The task:
Could you print, word for word, the part of the Fortran forum thread below that begins with the words containing "In C, subscripting" and ends with "more often, though."?
--- Start Excerpt provided ---
(x + y)(1)
PGK
integer :: a
a = (x + y)(1)
Would it be so bad?
Gib Bogle
Would it be so useful?
glen herrmannsfeldt
What does it mean?
Add the two arrays and select element 1 of the sum?
In C, subscripting is an operator, along with function call,
and can be applied to any expression of the appropriate type.
Not in Fortran. You also can't subscript or substring
the return value of a function returning an array or string.
Though give the expression above, the compiler might add the
two arrays, storing the result in a temporary array, then
giving element (1) of the sum. The ability to do substrings
of string expressions is likely needed more often, though.
-- glen
Richard Maine
> PGK <graha...@gmail.com> wrote:
> > integer, dimension(:) :: x,y
> > integer :: a
>
> > a = (x + y)(1)
>
> > Would it be so bad?
>
> What does it mean?
>
> Add the two arrays and select element 1 of the sum?
For "extra credit", define all the non-trivial cases that would
inherently come along with such a feature. In particular, a feature like
this would force you to be a lot more aware of the rules that define the
bounds for array expressions. Those rules are *NOT* intuitively obvious.
--- End Excerpt provided ---
--- Start Provided data ---
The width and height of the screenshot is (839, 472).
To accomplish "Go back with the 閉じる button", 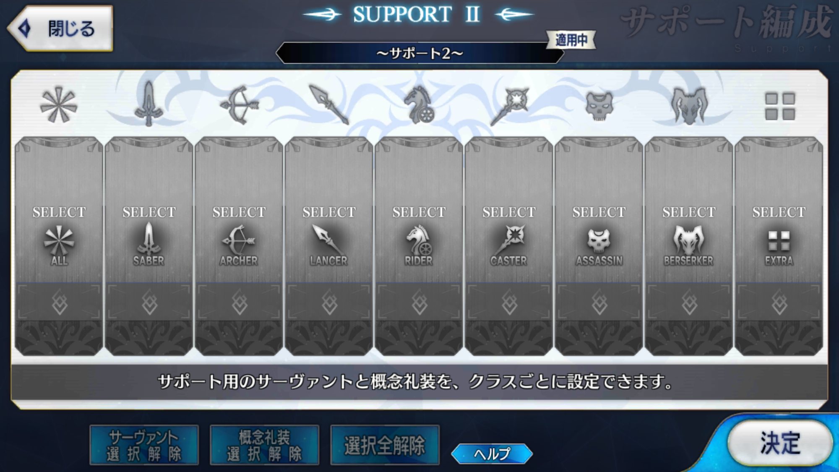I will click(60, 29).
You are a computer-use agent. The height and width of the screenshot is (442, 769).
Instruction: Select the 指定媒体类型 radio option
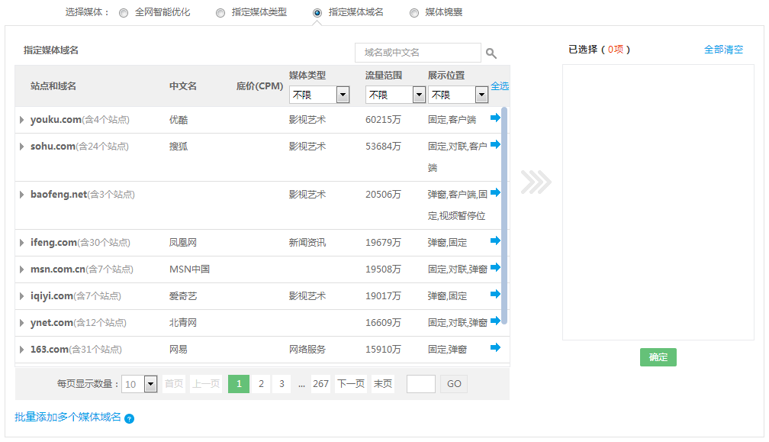click(x=220, y=11)
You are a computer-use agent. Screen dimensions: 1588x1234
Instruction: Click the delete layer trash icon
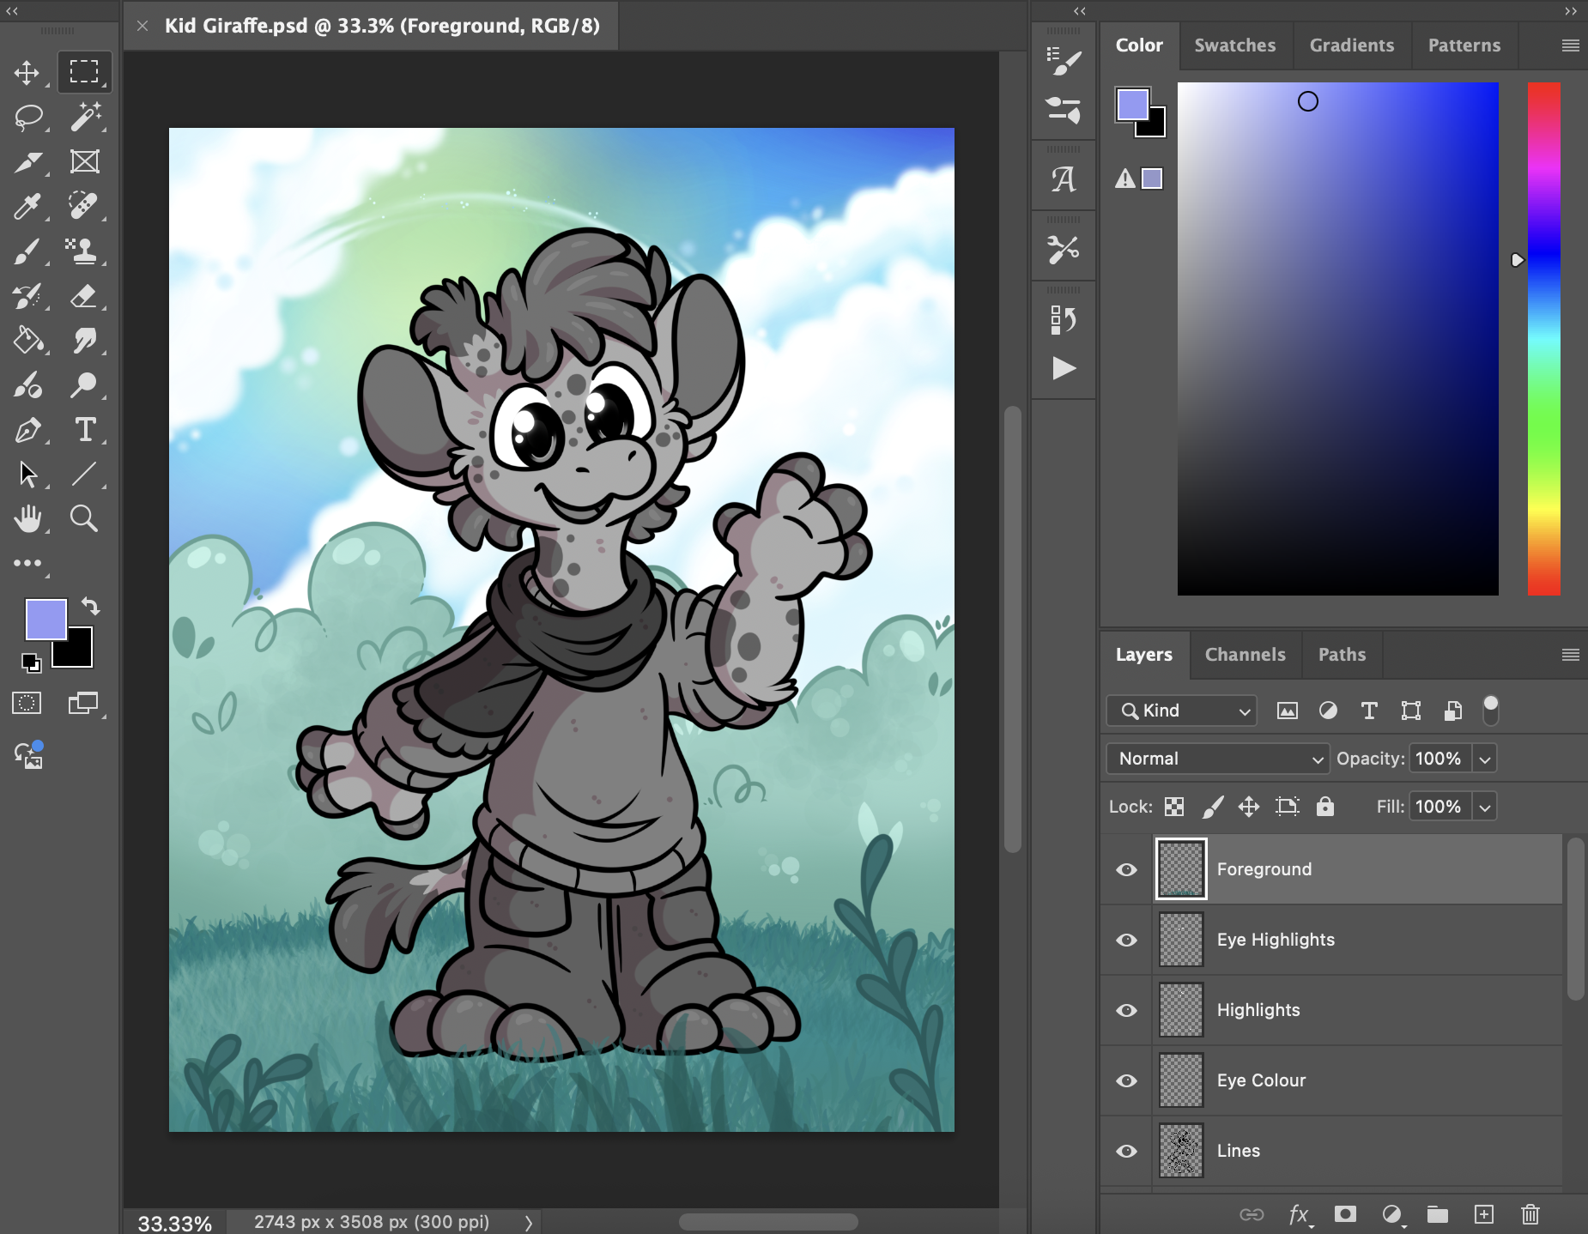click(x=1530, y=1214)
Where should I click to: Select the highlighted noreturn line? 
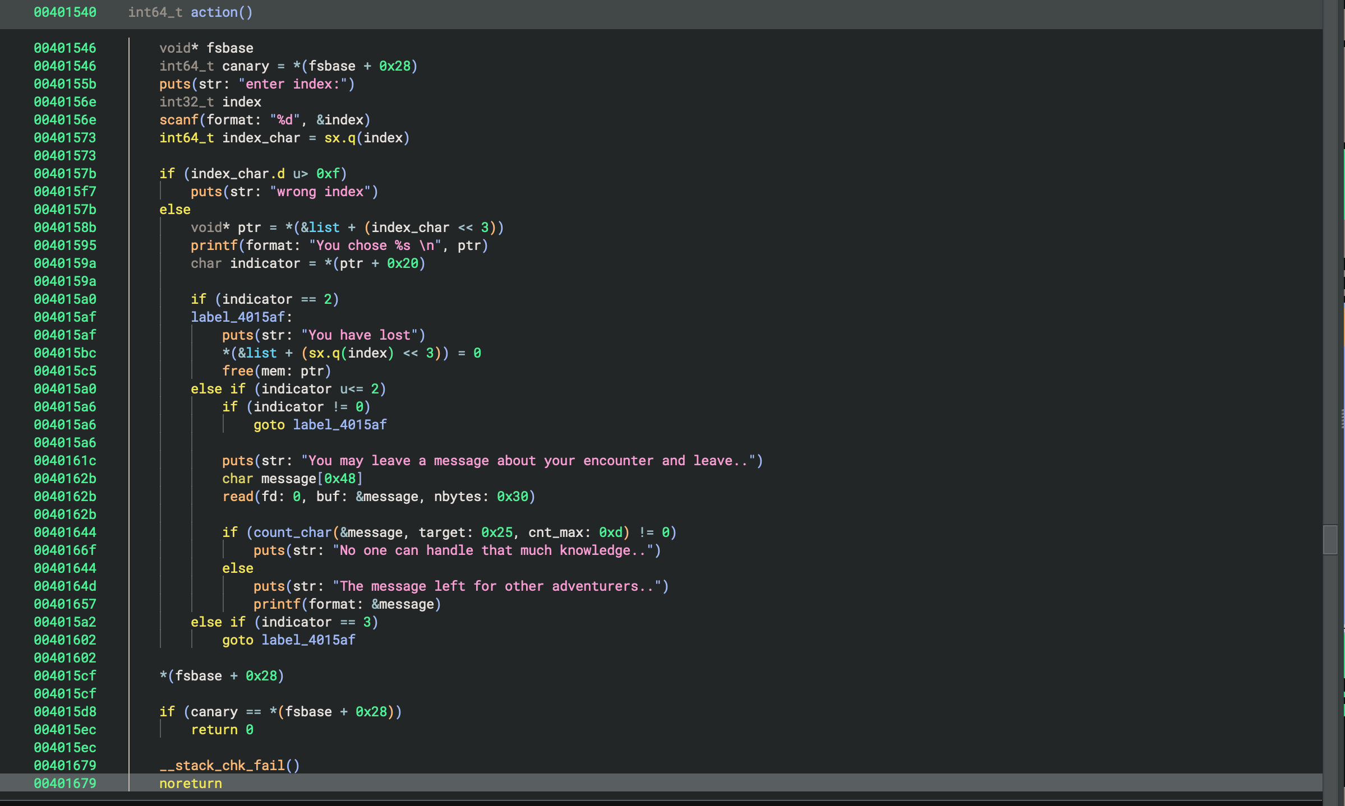coord(191,784)
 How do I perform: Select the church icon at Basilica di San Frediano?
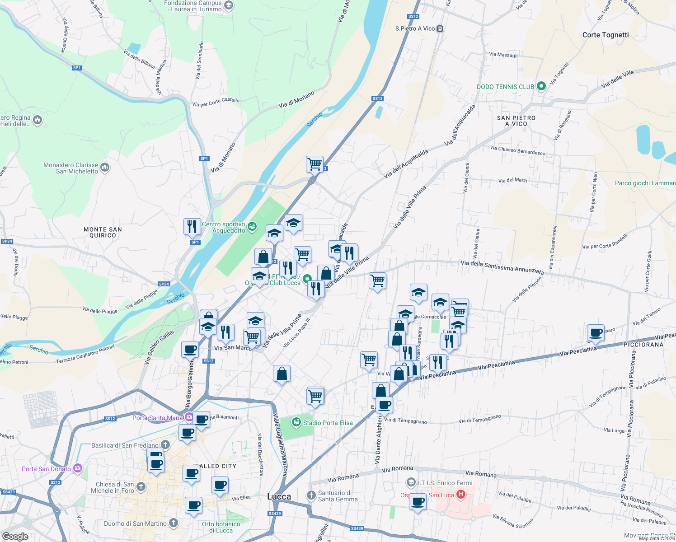(x=165, y=445)
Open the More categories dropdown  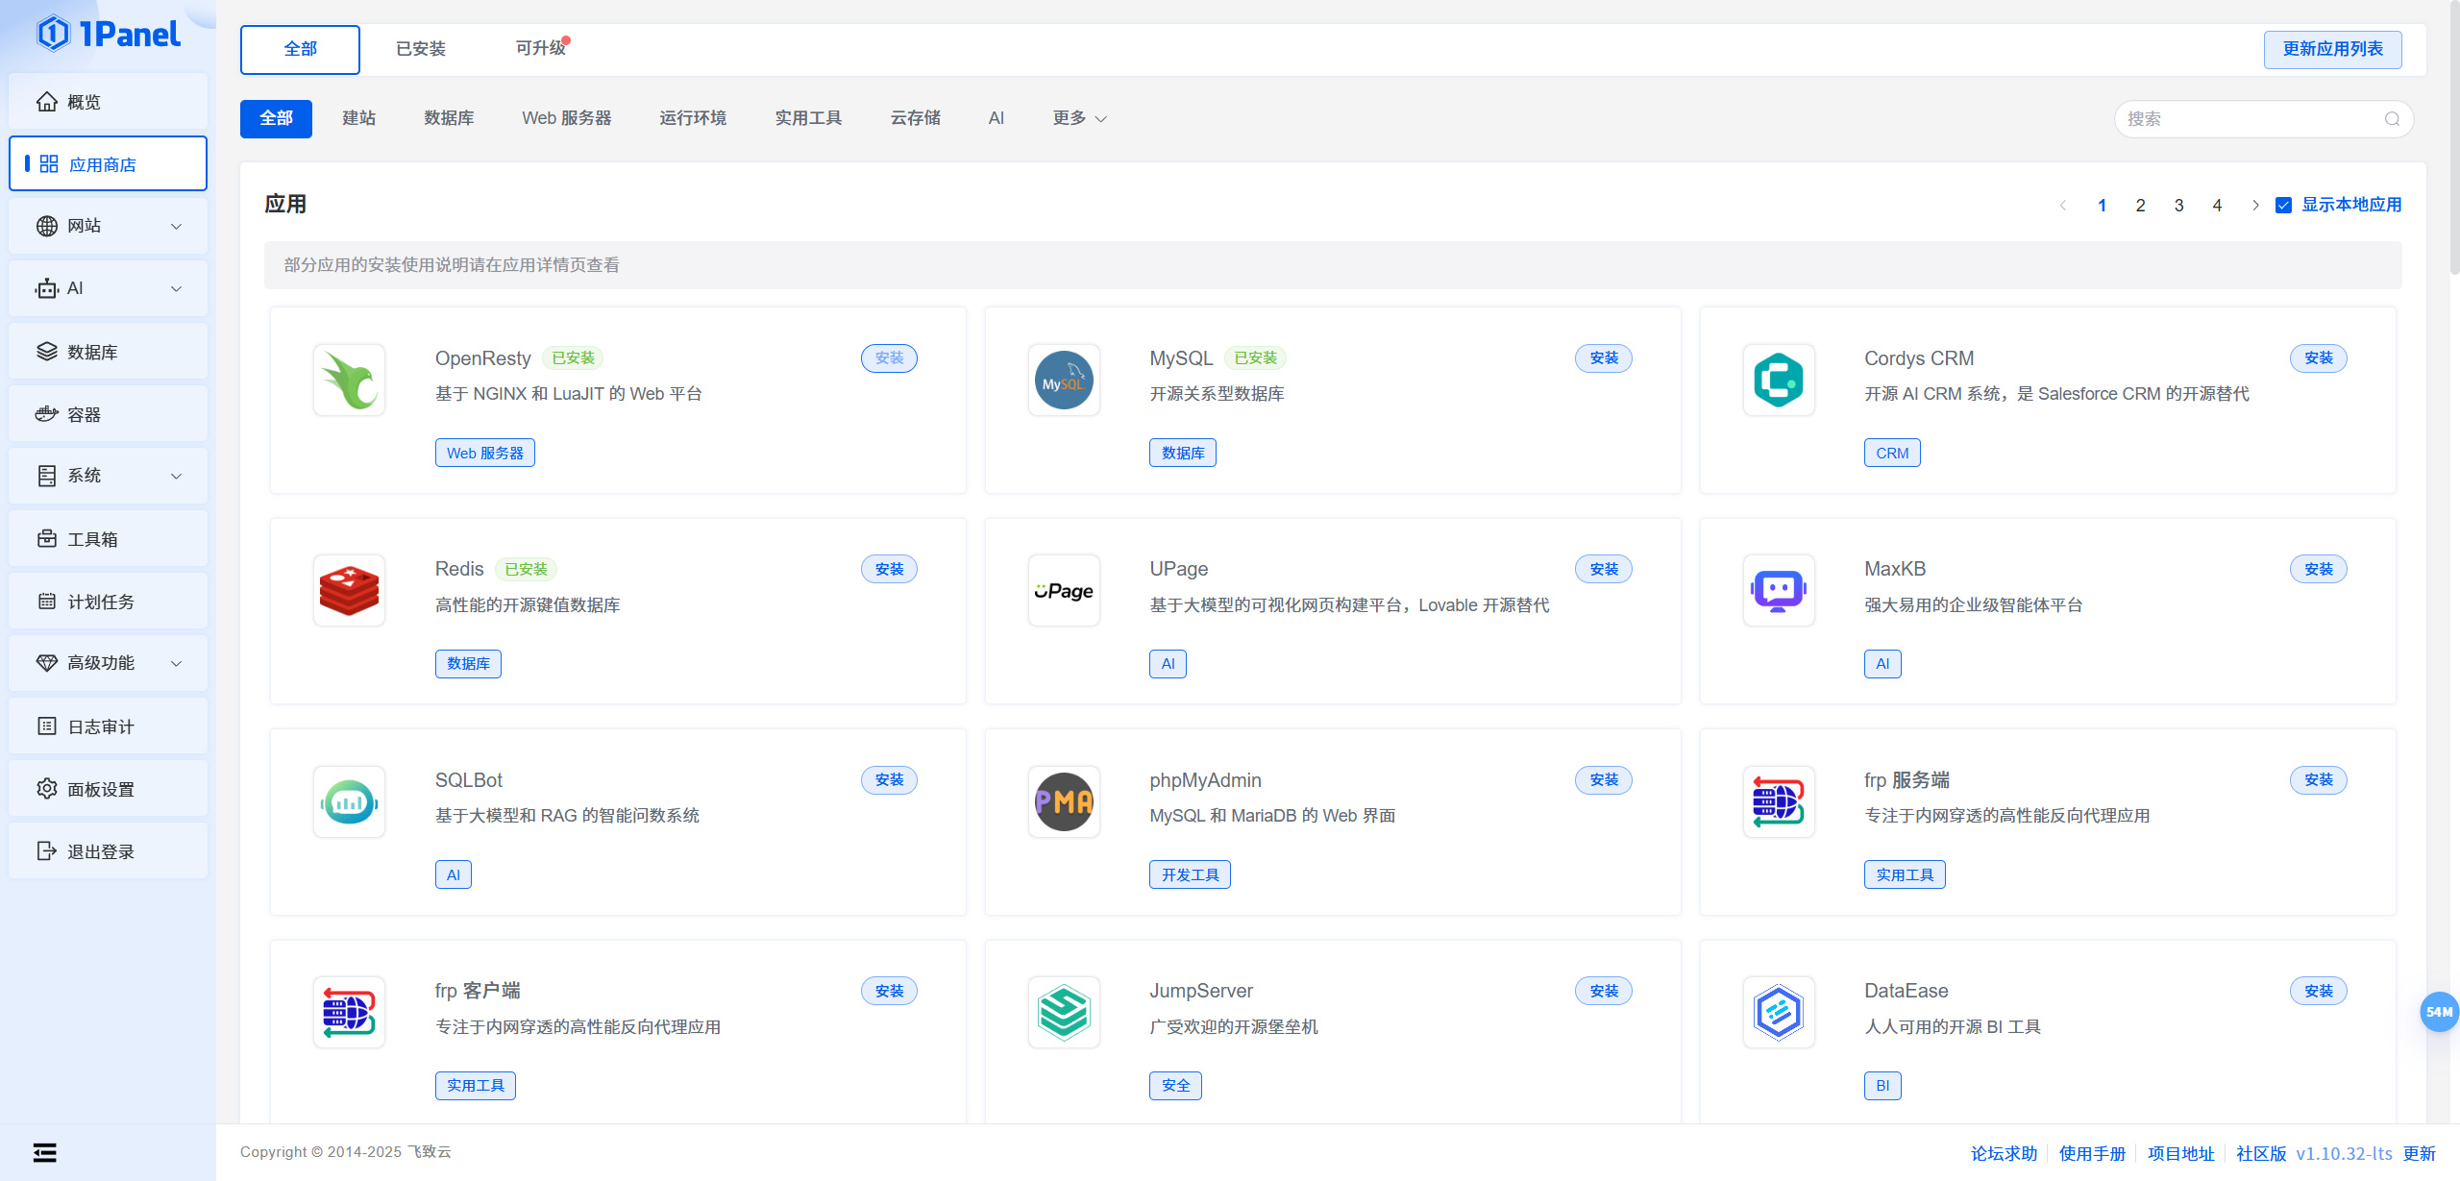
--- End Provided data ---
Answer to the problem:
In C, subscripting is an operator, along with function call,
and can be applied to any expression of the appropriate type.
Not in Fortran. You also can't subscript or substring
the return value of a function returning an array or string.
Though give the expression above, the compiler might add the
two arrays, storing the result in a temporary array, then
giving element (1) of the sum. The ability to do substrings
of string expressions is likely needed more often, though.